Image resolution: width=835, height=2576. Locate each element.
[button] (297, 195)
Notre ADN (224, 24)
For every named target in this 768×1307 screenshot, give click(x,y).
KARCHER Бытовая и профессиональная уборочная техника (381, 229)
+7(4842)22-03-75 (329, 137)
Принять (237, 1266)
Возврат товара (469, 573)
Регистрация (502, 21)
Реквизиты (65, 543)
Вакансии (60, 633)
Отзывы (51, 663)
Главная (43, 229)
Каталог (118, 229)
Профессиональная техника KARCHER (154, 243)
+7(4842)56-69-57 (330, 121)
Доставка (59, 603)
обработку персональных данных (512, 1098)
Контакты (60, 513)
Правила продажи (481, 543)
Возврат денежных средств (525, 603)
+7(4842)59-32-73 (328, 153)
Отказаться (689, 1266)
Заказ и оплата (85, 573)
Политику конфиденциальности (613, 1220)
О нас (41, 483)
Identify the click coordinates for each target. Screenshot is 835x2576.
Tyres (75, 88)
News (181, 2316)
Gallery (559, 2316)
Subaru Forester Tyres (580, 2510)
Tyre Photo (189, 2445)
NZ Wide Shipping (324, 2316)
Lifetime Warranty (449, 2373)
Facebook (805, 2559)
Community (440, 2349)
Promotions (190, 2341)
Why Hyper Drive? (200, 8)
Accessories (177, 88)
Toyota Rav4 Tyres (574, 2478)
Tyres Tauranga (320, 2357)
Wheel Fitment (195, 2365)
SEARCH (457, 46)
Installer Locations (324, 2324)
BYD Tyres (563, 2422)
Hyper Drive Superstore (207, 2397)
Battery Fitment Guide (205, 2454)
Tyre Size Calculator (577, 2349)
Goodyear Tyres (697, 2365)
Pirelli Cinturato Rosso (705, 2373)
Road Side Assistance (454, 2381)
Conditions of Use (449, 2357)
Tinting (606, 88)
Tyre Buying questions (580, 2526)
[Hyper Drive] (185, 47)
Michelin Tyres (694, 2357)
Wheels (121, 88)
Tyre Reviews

◆ TASK STATEMENT ◆
Only the lines from the one containing "Tyres (75, 88)" through the last line of the records belong in the answer, each written out exactly.

◆ REPLY TO THE EXERCISE ◆
Tyres (75, 88)
News (181, 2316)
Gallery (559, 2316)
Subaru Forester Tyres (580, 2510)
Tyre Photo (189, 2445)
NZ Wide Shipping (324, 2316)
Lifetime Warranty (449, 2373)
Facebook (805, 2559)
Community (440, 2349)
Promotions (190, 2341)
Why Hyper Drive? (200, 8)
Accessories (177, 88)
Toyota Rav4 Tyres (574, 2478)
Tyres Tauranga (320, 2357)
Wheel Fitment (195, 2365)
SEARCH (457, 46)
Installer Locations (324, 2324)
BYD Tyres (563, 2422)
Hyper Drive Superstore (207, 2397)
Battery Fitment Guide (205, 2454)
Tyre Size Calculator (577, 2349)
Goodyear Tyres (697, 2365)
Pirelli Cinturato Rosso (705, 2373)
Road Side Assistance (454, 2381)
Conditions of Use (449, 2357)
Tinting (606, 88)
Tyre Buying questions (580, 2526)
[Hyper Drive] (185, 47)
Michelin Tyres (694, 2357)
Wheels (121, 88)
Tyre Reviews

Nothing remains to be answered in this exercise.